= Arthur Parkinson =

British gardener

Arthur William Parkinson (born 1992) is a gardener, award-winning broadcaster, best-selling author, influencer, artist and florist.

==Early life and career==

Parkinson was born in 1992. His parents split up when he was 11 and he developed an interest in plants with him crediting gardening to his grandmother Min’s vegetable garden.

Parkinson trained at the Royal Botanical Gardens, Kew before working for Sarah Raven at Perch Hill, East Sussex. He was the head gardener at the Emma Bridgewater factory garden.

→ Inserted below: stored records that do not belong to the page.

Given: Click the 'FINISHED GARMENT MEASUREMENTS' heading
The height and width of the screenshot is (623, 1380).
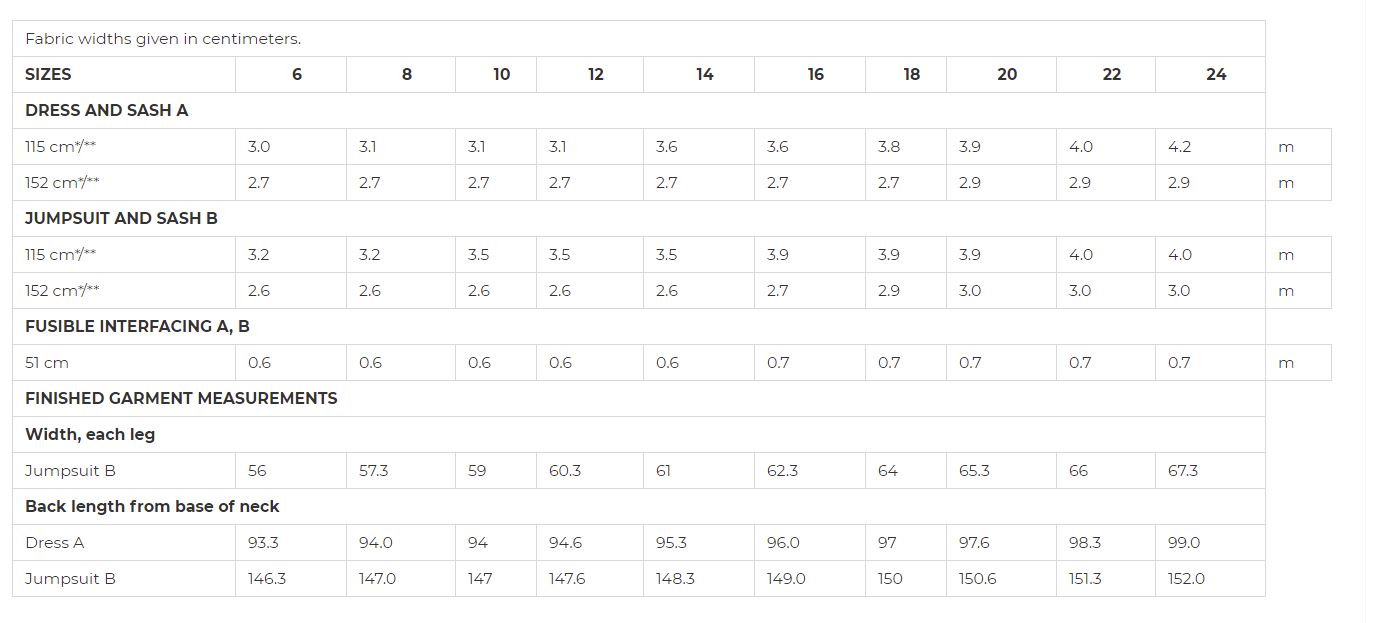Looking at the screenshot, I should (x=181, y=399).
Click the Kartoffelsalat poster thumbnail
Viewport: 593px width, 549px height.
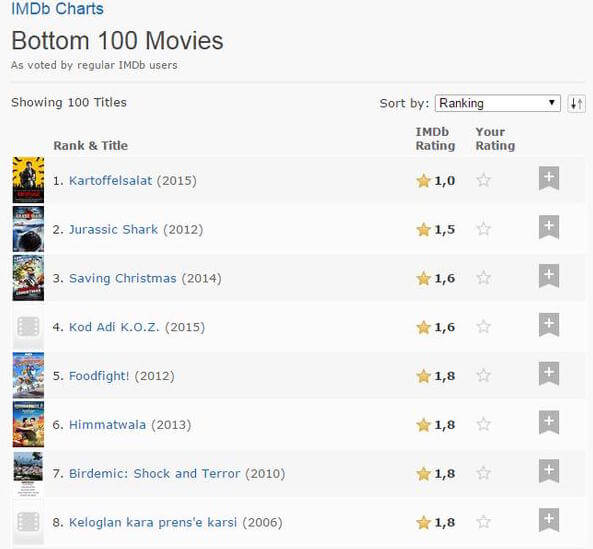tap(28, 180)
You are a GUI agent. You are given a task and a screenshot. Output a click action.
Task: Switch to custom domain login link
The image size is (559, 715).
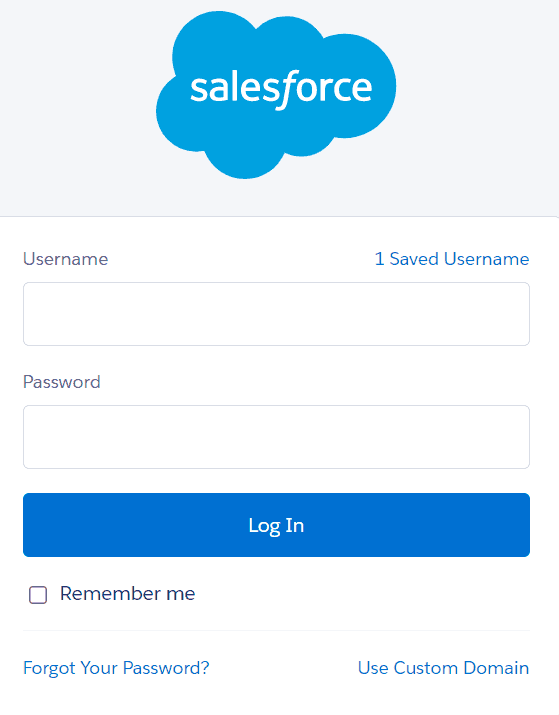click(x=444, y=668)
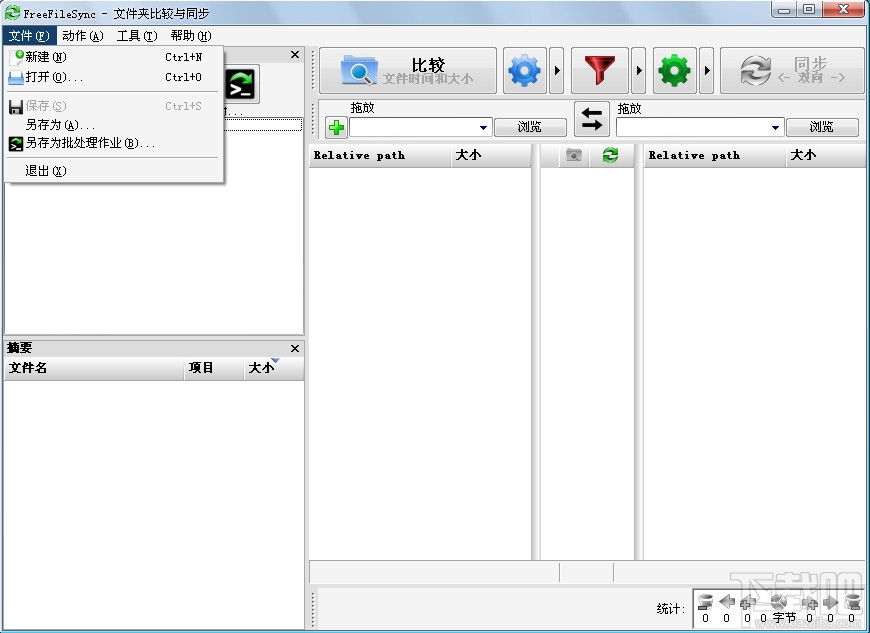Click the 同步 synchronize button
Screen dimensions: 870x633
(793, 70)
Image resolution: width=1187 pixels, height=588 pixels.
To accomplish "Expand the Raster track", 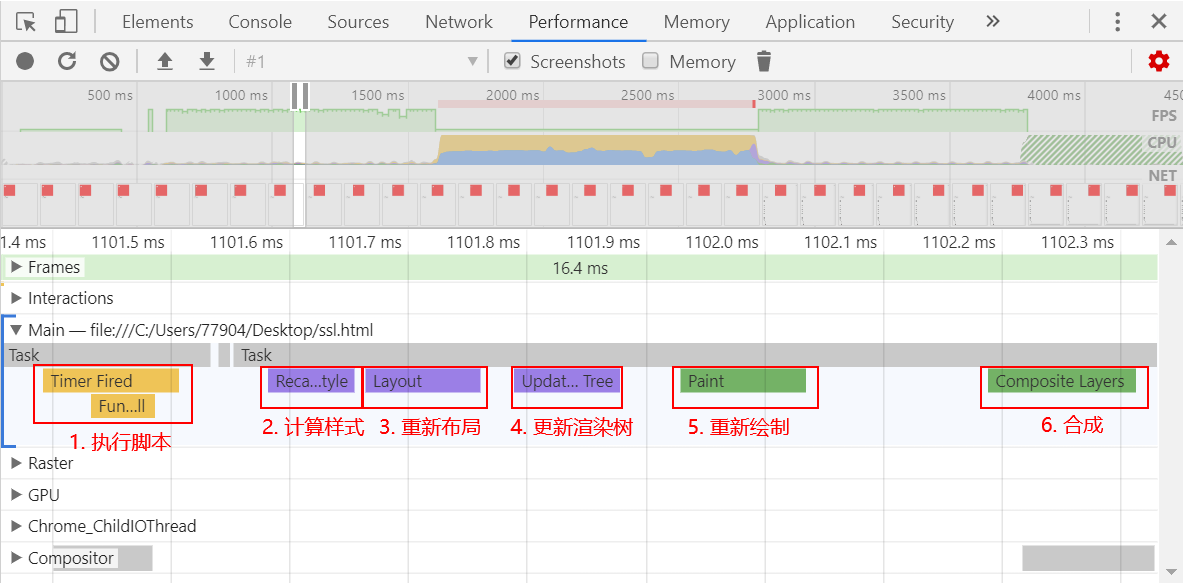I will pyautogui.click(x=16, y=463).
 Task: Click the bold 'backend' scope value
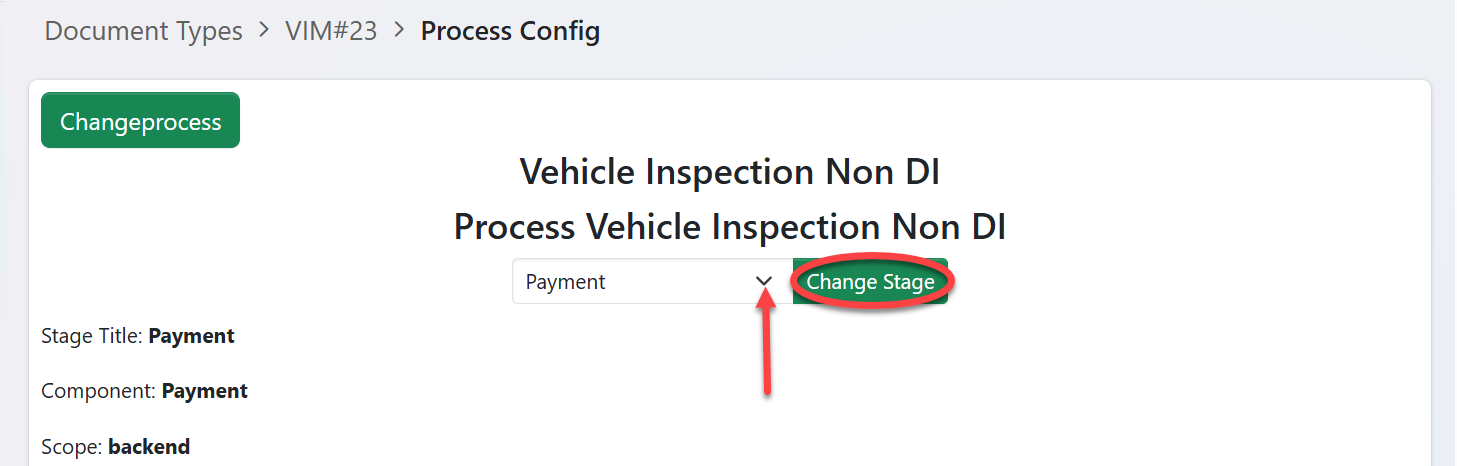click(x=149, y=446)
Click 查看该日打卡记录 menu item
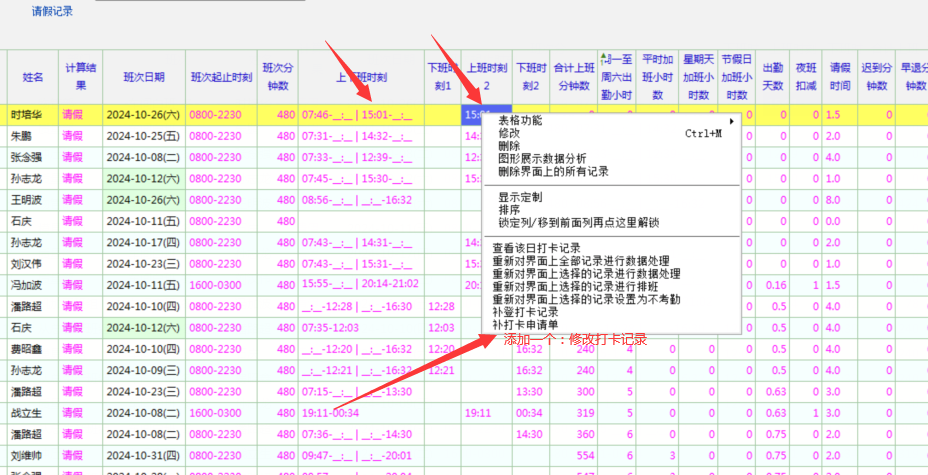Screen dimensions: 928x475 tap(537, 248)
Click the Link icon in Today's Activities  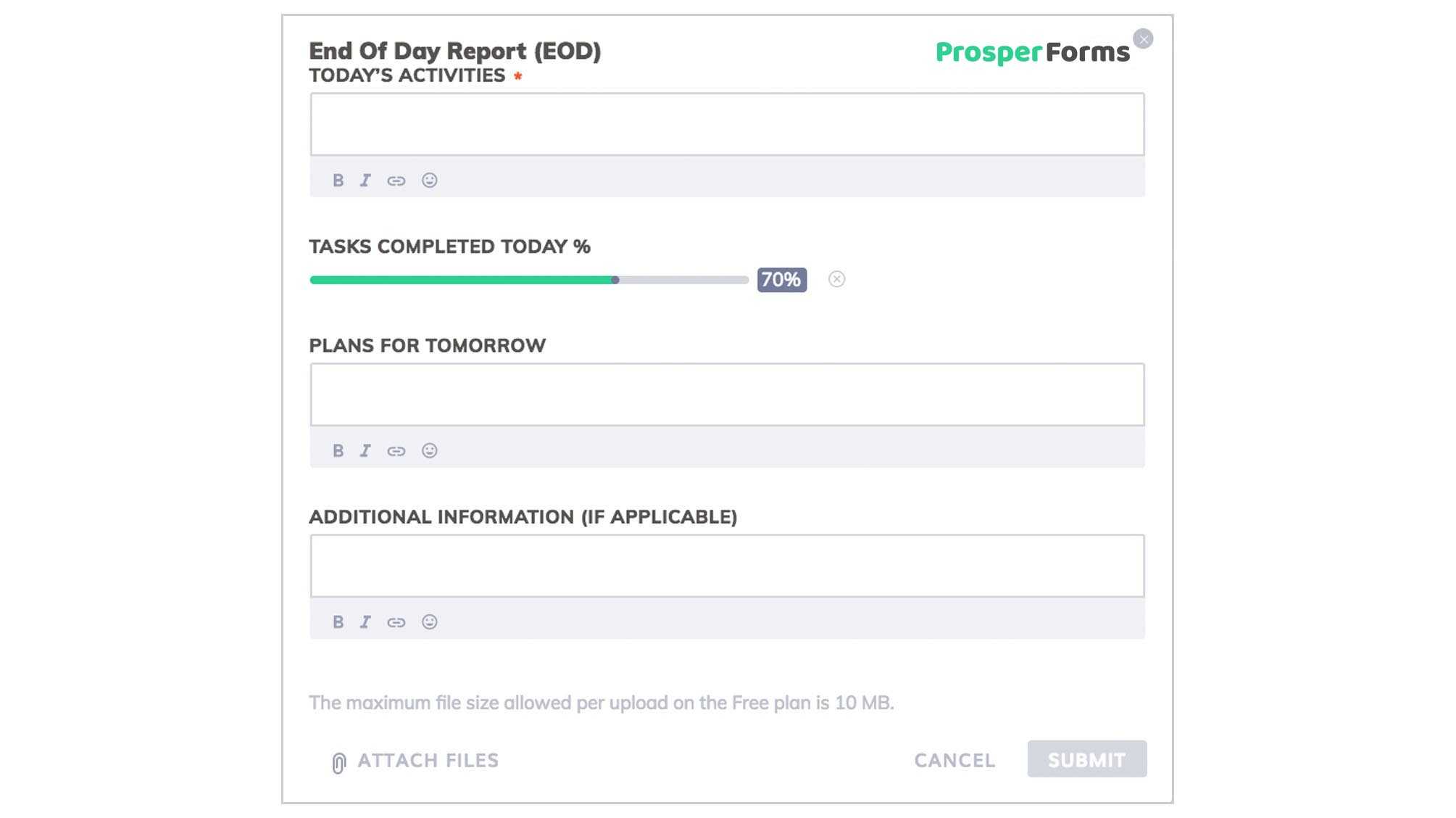(x=397, y=179)
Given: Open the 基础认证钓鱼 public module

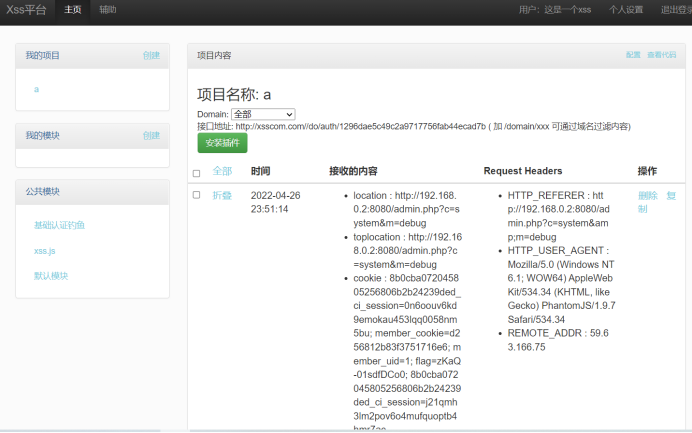Looking at the screenshot, I should [x=59, y=225].
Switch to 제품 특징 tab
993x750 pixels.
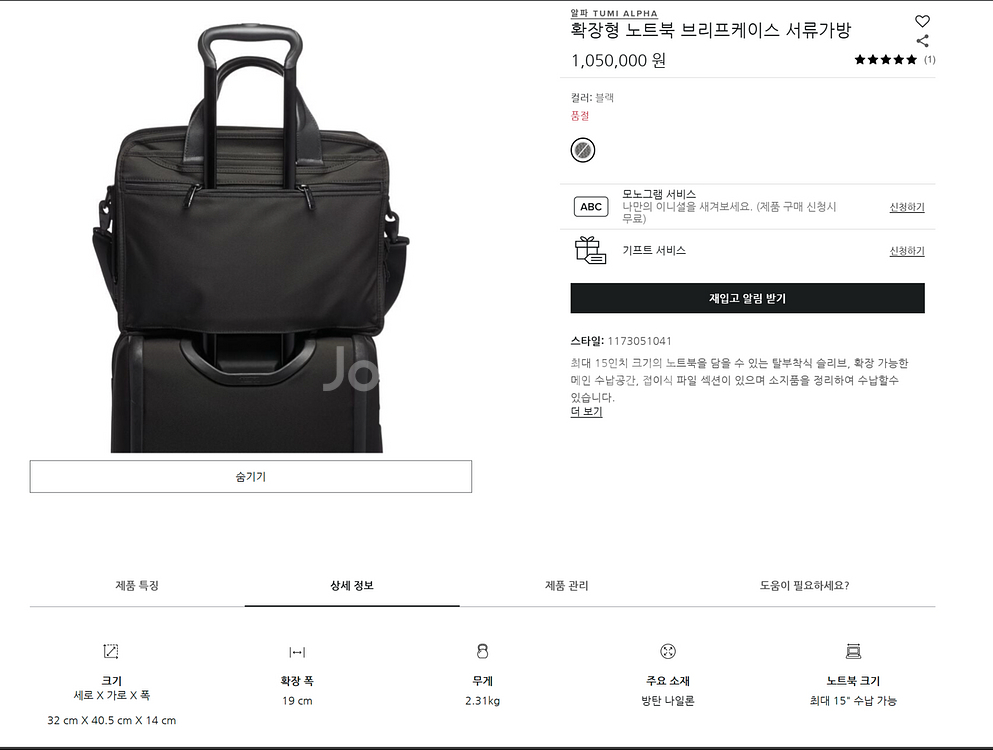(137, 586)
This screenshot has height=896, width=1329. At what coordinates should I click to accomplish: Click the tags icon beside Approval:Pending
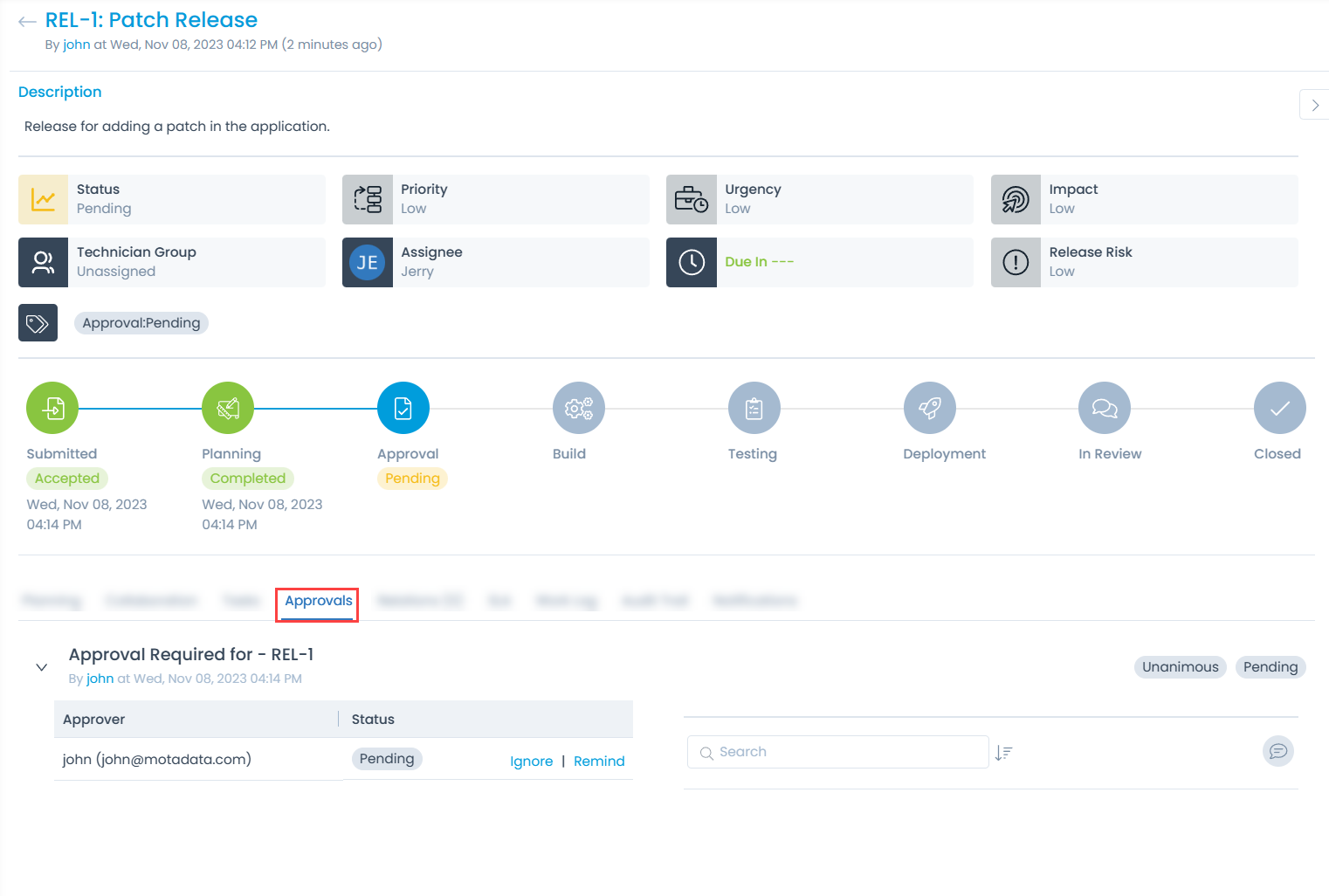point(38,323)
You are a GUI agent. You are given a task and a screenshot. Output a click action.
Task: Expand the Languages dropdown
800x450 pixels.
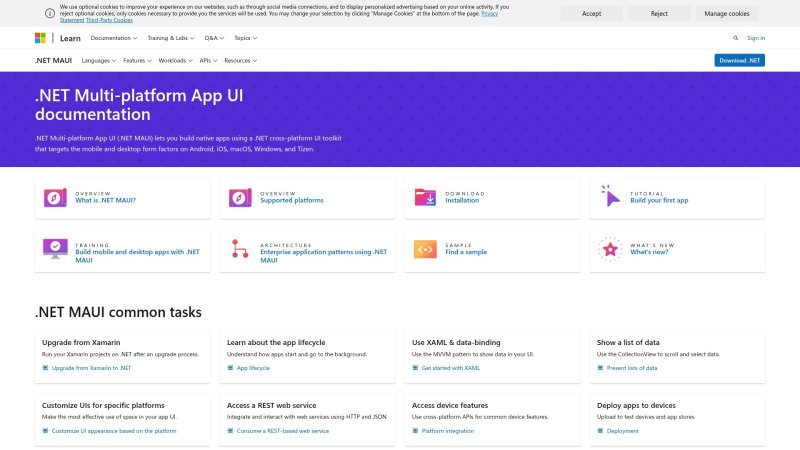click(x=98, y=60)
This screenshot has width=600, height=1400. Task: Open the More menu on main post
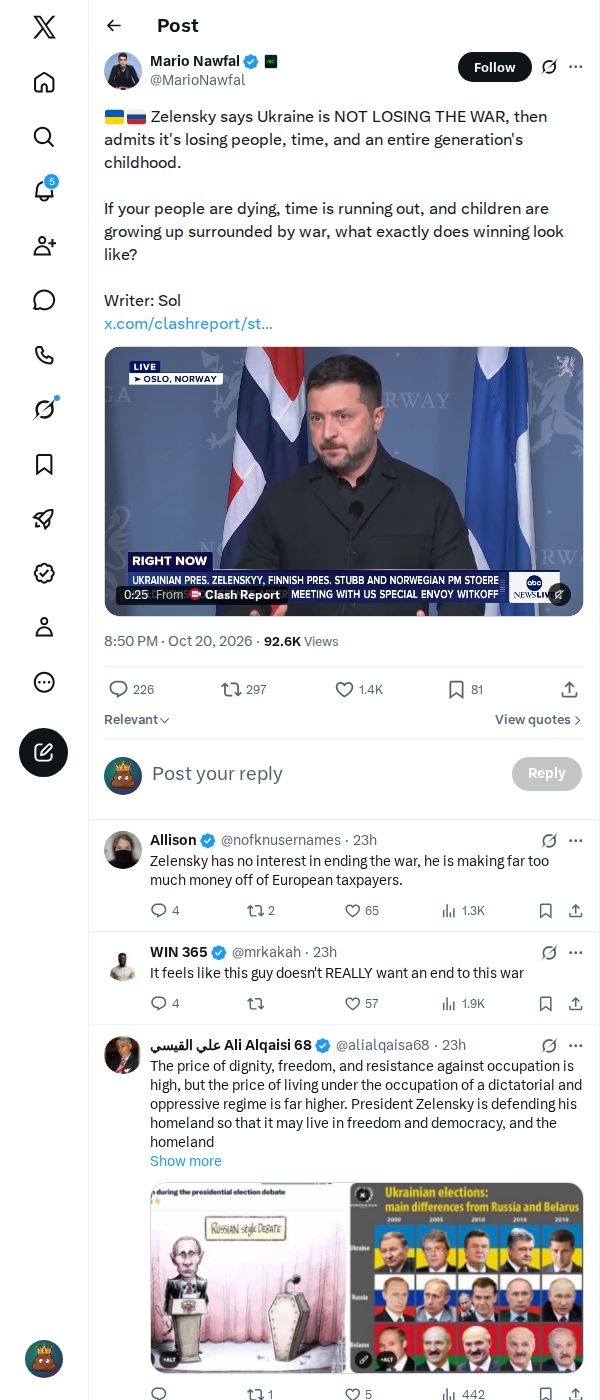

Parkinson has published articles on gardening, hens and floristry. He is regarded as one of a growing group of young gardening influencers and has received national media coverage. Parkinson has published four books, which have appeared on the Sunday Times Bestseller List. His book The 'Flower Yard: Growing Flamboyant Flowers in Containers' was named as one of The Times top ten best gardening books of 2021.

Parkinson won the Garden Media Guild award for Best Radio Broadcast or Podcast for his "Grow, Cook, Eat, Arrange" podcast with Sarah Raven in 2021. He appeared in a 2019 episode of Gardener’s World. His chicken artwork has appeared in a range of products sold by Fortnum and Mason.

==Personal life==

He lives in a cottage in the Cotswolds with his partner James Mackie, the interior designer.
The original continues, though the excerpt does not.